Pasalnya, beberapa jam setelah menyebutkan ibu kota pindah ke Kalimantan Timur (Kaltim), kabar bahagia itu kemudian cepat-cepat dibantah oleh Presiden Joko 'Jokowi' Widodo lalu Kementerian Perencanaan Pembangunan Nasional/Badan Perencanaan Pembangunan Nasional (PPN/Bappenas).
1. Mencari momentum dalam bocoran calon ibu kota
Menanggapi itu, pengamat politik Universitas Mulawarman (Unmul), Budiman mengatakan bila melihat keputusan yang diambil oleh presiden memang patut dipertanyakan. Sebab, yang biasa mengurus kepindahan ibu kota ialah Kementerian PPN/Bappenas. "Kok, tiba-tiba yang ngurusin menteri ATR. Ini kan patut dipertanyakan," sebutnya.
Ketua Program Studi Pemerintahan Integratif, Fakultas Ilmu Sosial dan Ilmu Politik (Fisip) Unmul itu menyebut seharusnya yang memberikan pengumuman itu presiden, bila berhalangan, PPN/Bappenas bisa menggantikan. "Jika saya analisis, ini seperti mencari momentum," tuturnya.
Baca Juga: Ini Respons Jokowi terkait Sofyan Djalil Sebut Ibu Kota Baru di Kaltim
2. Tanda-tanda pemindahan ibu kota dan salah langkah dari presiden
Momentum yang dimaksud Budiman ialah, penilaian yang diberikan oleh pemerintah saat isu pemindahan ibu kota ke Kaltim dilempar ke masyarakat.
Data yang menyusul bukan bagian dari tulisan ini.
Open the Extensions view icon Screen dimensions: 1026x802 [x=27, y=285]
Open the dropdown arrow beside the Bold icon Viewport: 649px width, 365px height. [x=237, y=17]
Bagaimana responsnya?
"Dan itu merupakan langkah yang baik. Apakah masyarakat Nusantara sepakat atau tidak (ibu kota pindah ke Kaltim)," terangnya. Dia menilai, saat membantah sebenarnya presiden sudah salah langkah. Sebab tindakannya itu hanya membuat wibawa presiden berkurang.
Mengenai lokasi pemindahan ibu kota, Budiman berpendapat jika Kaltim punya berpeluang besar terpilih. Hal tersebut bukan tanpa alasan bila melihat tanda-tandanya.
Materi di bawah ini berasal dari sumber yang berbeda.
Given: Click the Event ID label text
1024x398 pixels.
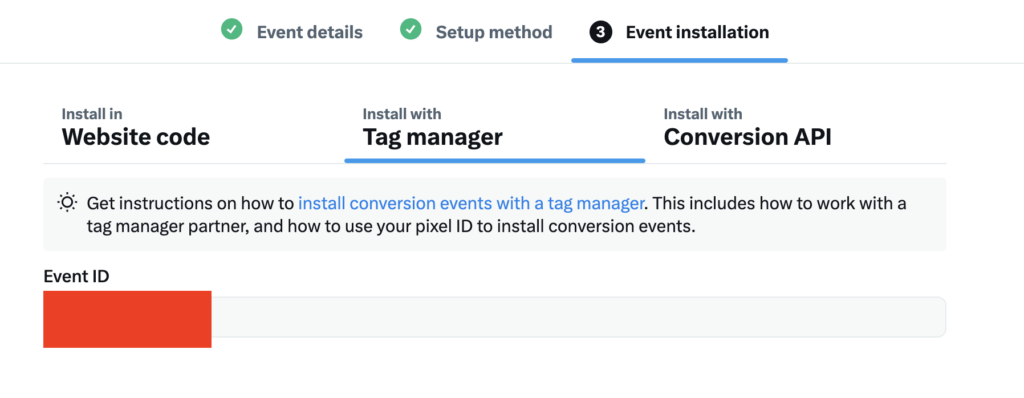Looking at the screenshot, I should click(76, 276).
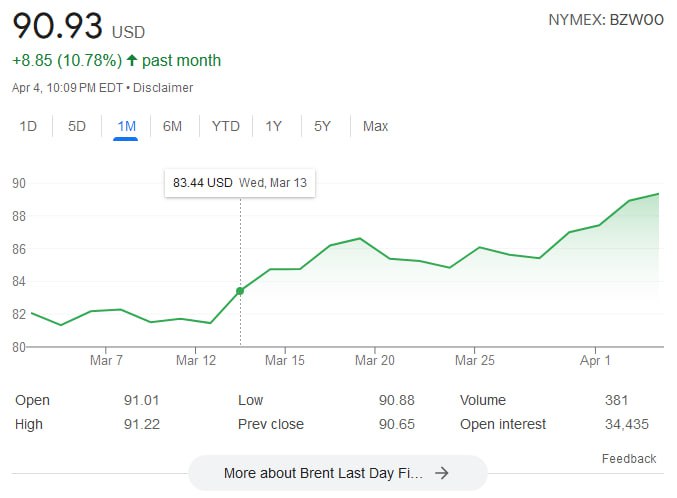Open the Disclaimer link

coord(163,88)
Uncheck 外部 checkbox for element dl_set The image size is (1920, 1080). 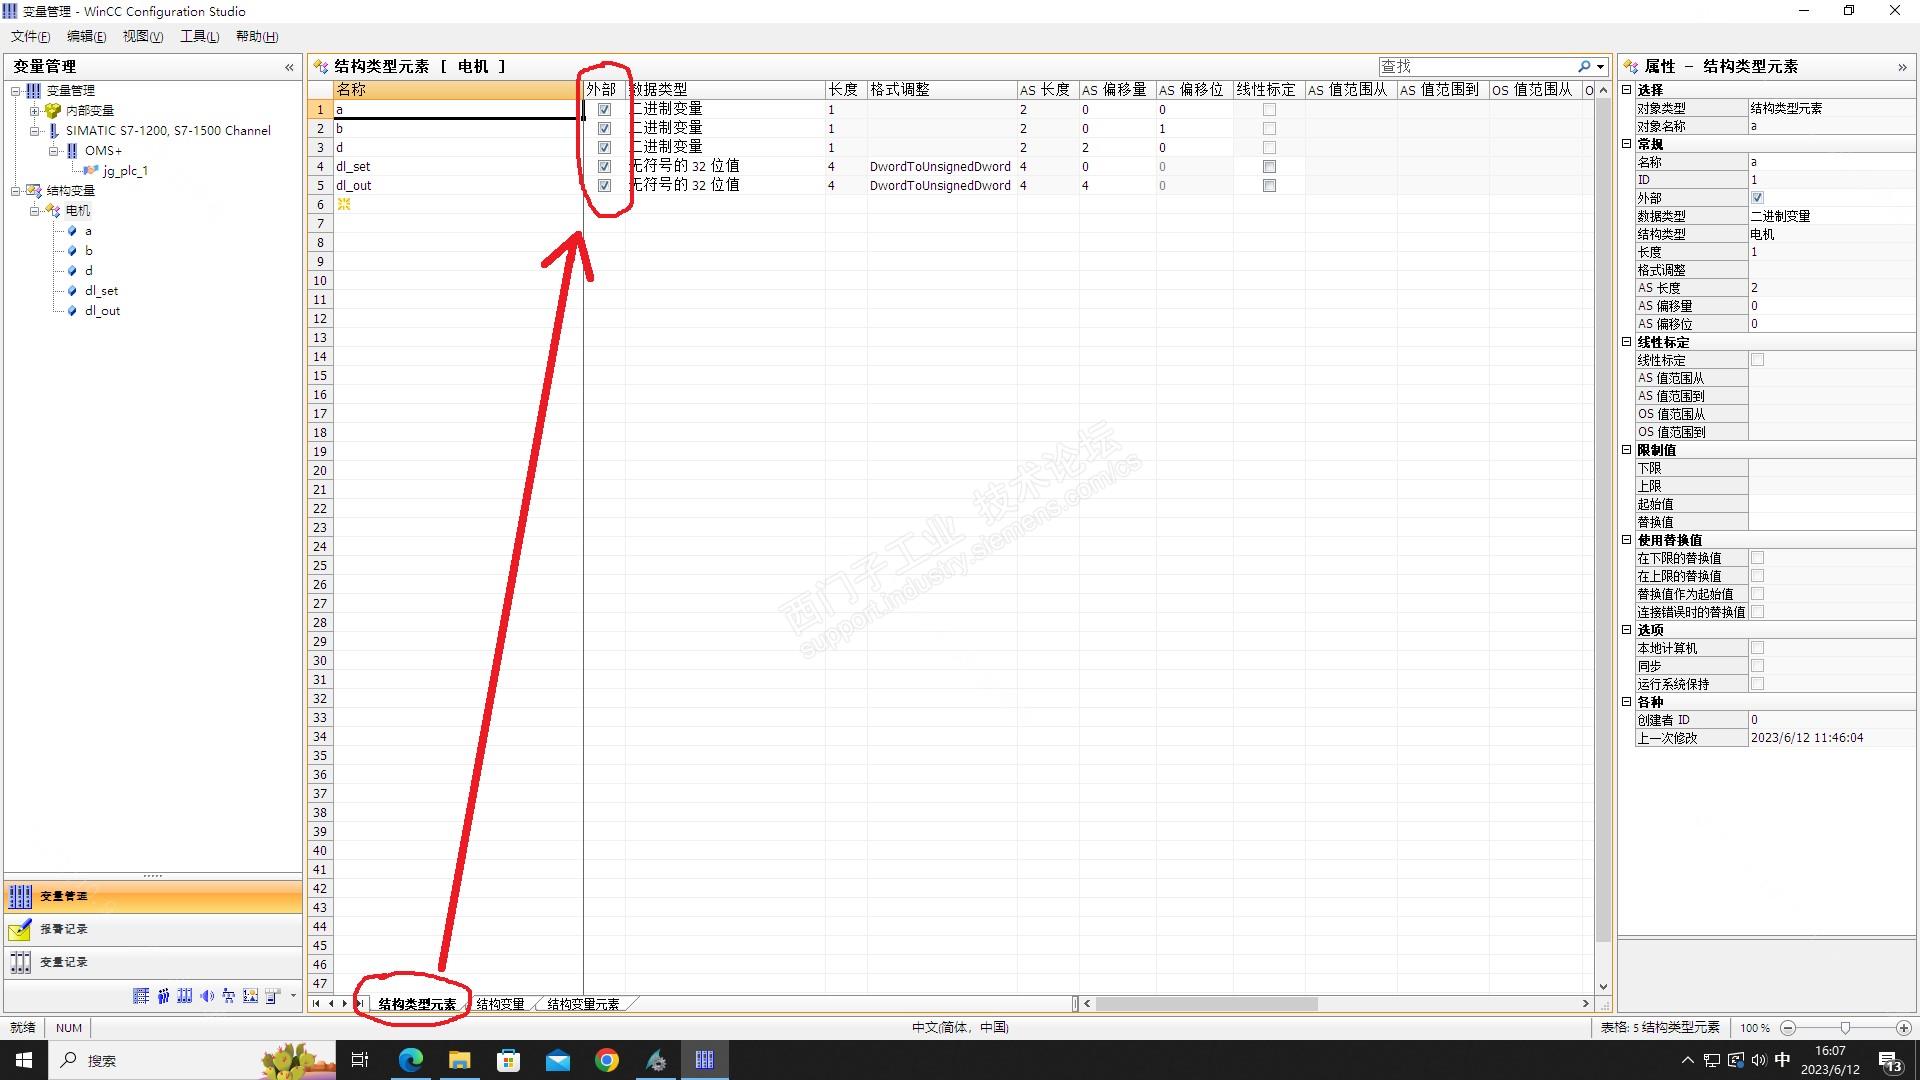604,167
Mulai dari doa anggota DPD RI dapil Kaltim Muhammad Idris yang menyebut ibu kota negara baru di Benua Etam, lalu pengumuman mendadak menteri ATR, bahkan dialog nasional dan serta Rencana Pembangunan Jangka Menengah Nasional (RPJMN) diadakan di Balikpapan. "Itu merupakan tanda-tanda, kalau saya pikir," terangnya.
3. Pemerintah hanya ingin tahu respons warga nusantara
Terpisah, pengamat komunikasi politik, Unmul, Nurliah menyebut bila sikap yang diambil oleh presiden Jokowi itu memang terkesan disengaja. Sebab, tak mungkin seorang menteri memberikan pernyataan resmi yang seharusnya menjadi tugas seorang pemimpin negara. "Saya rasa pemerintah hanya ingin tahu saja respons dari masyarakat," katanya.
Kata dia, Jokowi memang dikenal sebagai kepala negara yang kerap membuat media kebanjiran berita. Sederhananya, dia menduga aksi menteri ATR itu sudah diatur sedemikian rupa sehingga bisa memancing kontroversi. "Adalah wajar jika seorang politikus bikin heboh," sebutnya.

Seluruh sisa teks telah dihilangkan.